Recode Variables Using String Syntax

rec() recodes values of a variable using an intuitive string syntax. It consolidates recoding, reversing, dichotomizing, and missing value handling in a single function — the R equivalent of SPSS's RECODE command.

Usage

rec(
  data,
  ...,
  rules,
  as_factor = FALSE,
  suffix = NULL,
  var_label = NULL,
  val_labels = NULL,
  as.factor = NULL,
  var.label = NULL,
  val.labels = NULL
)

Arguments

data: A data frame or numeric vector. When a data frame is passed, use ... to select variables.
...: Variables to recode (tidyselect). Only used when data is a data frame.
rules: A character string defining the recoding rules (see Details).
as_factor: If TRUE, return the result as a factor. Default: FALSE.
suffix: A character string appended to the column names for the recoded variables (e.g., "_r"). If NULL (default), the original columns are overwritten in-place.
var_label: A new variable label. If NULL, the existing label is kept with " (recoded)" appended.
val_labels: A named character vector of value labels for the new values (e.g., c("1" = "Low", "2" = "Medium", "3" = "High")). If NULL, labels are taken from inline [Label] syntax in rules (if present). Explicit val_labels always override inline labels.
as.factor, var.label, val.labels: Defunct dot-case argument names, removed in mariposa 0.6.9. Calling the function with any of them is an error; use the snake_case equivalents instead. (The formals are retained only so that the old names error clearly instead of being swallowed by ....)

Value

If data is a vector, a recoded vector is returned. If data is a data frame, the modified data frame is returned (invisibly).

Details

Recoding Syntax

Rules are specified as a semicolon-separated string of "old=new" pairs:

Syntax	Meaning	Example
`"old=new"`	Single value	`"1=0; 2=1"`
`"lo:hi=new"`	Range of values	`"1:3=1; 4:6=2"`
`"old=new [Label]"`	Inline value label	`"1:2=1 [Low]; 3:5=2 [High]"`
`"else=new"`	Catch-all for unmatched	`"1=1; else=NA"`
`"copy"`	Keep original value	`"1:3=copy; else=NA"`
`"min"/"max"`	Dynamic boundaries	`"min:3=1; 4:max=2"`
`"rev"`	Reverse scale	`"rev"`
`"dicho"`	Median split	`"dicho"`
`"dicho(x)"`	Fixed cut-point	`"dicho(3)"`
`"mean"`	Mean split	`"mean"`
`"quart"`	Quartile split (4 groups)	`"quart"`
`"NA=new"`	Replace NA	`"NA=0; else=copy"`
`"val=NA"`	Set values to NA	`"-9=NA; -8=NA"`

Rules are evaluated in order — the first matching rule wins.

Decimal Values

Both single values and ranges accept decimals (e.g. "3.6=2" or "2.5:3.5=1"). Single-value matching compares values as strings (rounded to 15 significant digits), so decimal codes match reliably even when stored with floating-point representation error.

Inline Value Labels

You can attach value labels directly in the rules string using square brackets after the new value:

"1:2=1 [Low]; 3=2 [Medium]; 4:5=3 [High]"

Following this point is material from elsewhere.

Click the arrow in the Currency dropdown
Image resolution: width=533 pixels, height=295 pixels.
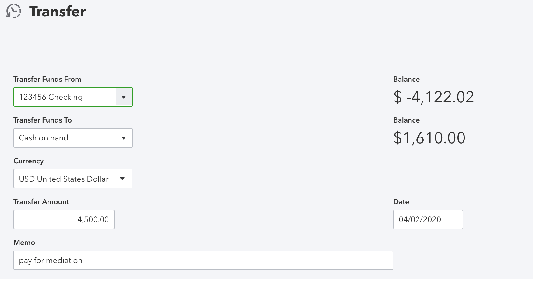(x=122, y=179)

This is equivalent to specifying val_labels = c("1" = "Low", "2" = "Medium", "3" = "High") but more compact and self-documenting. If both inline labels and val_labels are provided, val_labels takes precedence.

Special Modes

"rev" reverses the scale by computing max(x) + min(x) - x. Value labels are mirrored accordingly.

"dicho" dichotomizes at the median: values \(\le\) median become 0, values \(>\) median become 1.

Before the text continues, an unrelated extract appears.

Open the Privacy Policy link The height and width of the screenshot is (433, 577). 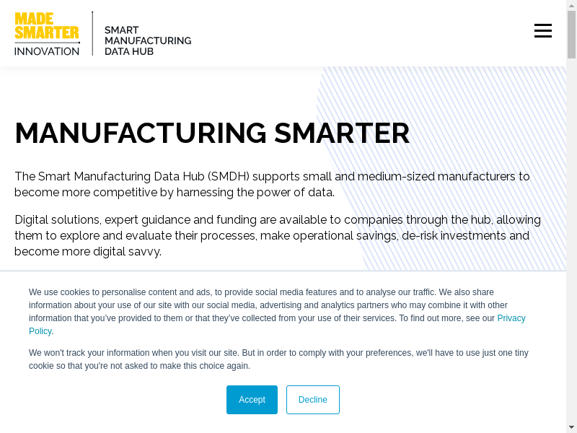(x=511, y=318)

"dicho(x)" dichotomizes at a fixed cut-point x: values \(\le x\) become 0, values \(> x\) become 1.

"mean" dichotomizes at the arithmetic mean: values \(\le\) mean become 0, values \(>\) mean become 1.

"quart" splits into four quartile groups using quantile(): values \(\le\) Q1 become 1, Q1–Q2 become 2, Q2–Q3 become 3, and \(>\) Q3 become 4. Quartile boundaries are computed unweighted.

Examples

library(dplyr)
data(survey_data)

# Collapse a 5-point scale to 3 categories (inline labels)
data <- rec(survey_data, trust_government,
            rules = "1:2=1 [Low]; 3=2 [Medium]; 4:5=3 [High]")

# Reverse a scale (with suffix to keep original)
data <- rec(survey_data, trust_government, trust_media,
            rules = "rev", suffix = "_r")

# Dichotomize at the median
data <- rec(survey_data, age, rules = "dicho", suffix = "_d")

# Set missing value codes to NA
data <- rec(survey_data, starts_with("trust"),
            rules = "-9=NA; -8=NA; else=copy")

# Replace NA with 0
data <- rec(survey_data, trust_government,
            rules = "NA=0; else=copy")

# Quartile split
data <- rec(survey_data, age, rules = "quart", suffix = "_q")

# Use inside mutate()
survey_data <- survey_data %>%
  mutate(
    trust_gov_3 = rec(trust_government,
                      rules = "1:2=1 [Low]; 3=2 [Medium]; 4:5=3 [High]"),
    age_q = rec(age, rules = "quart")
  )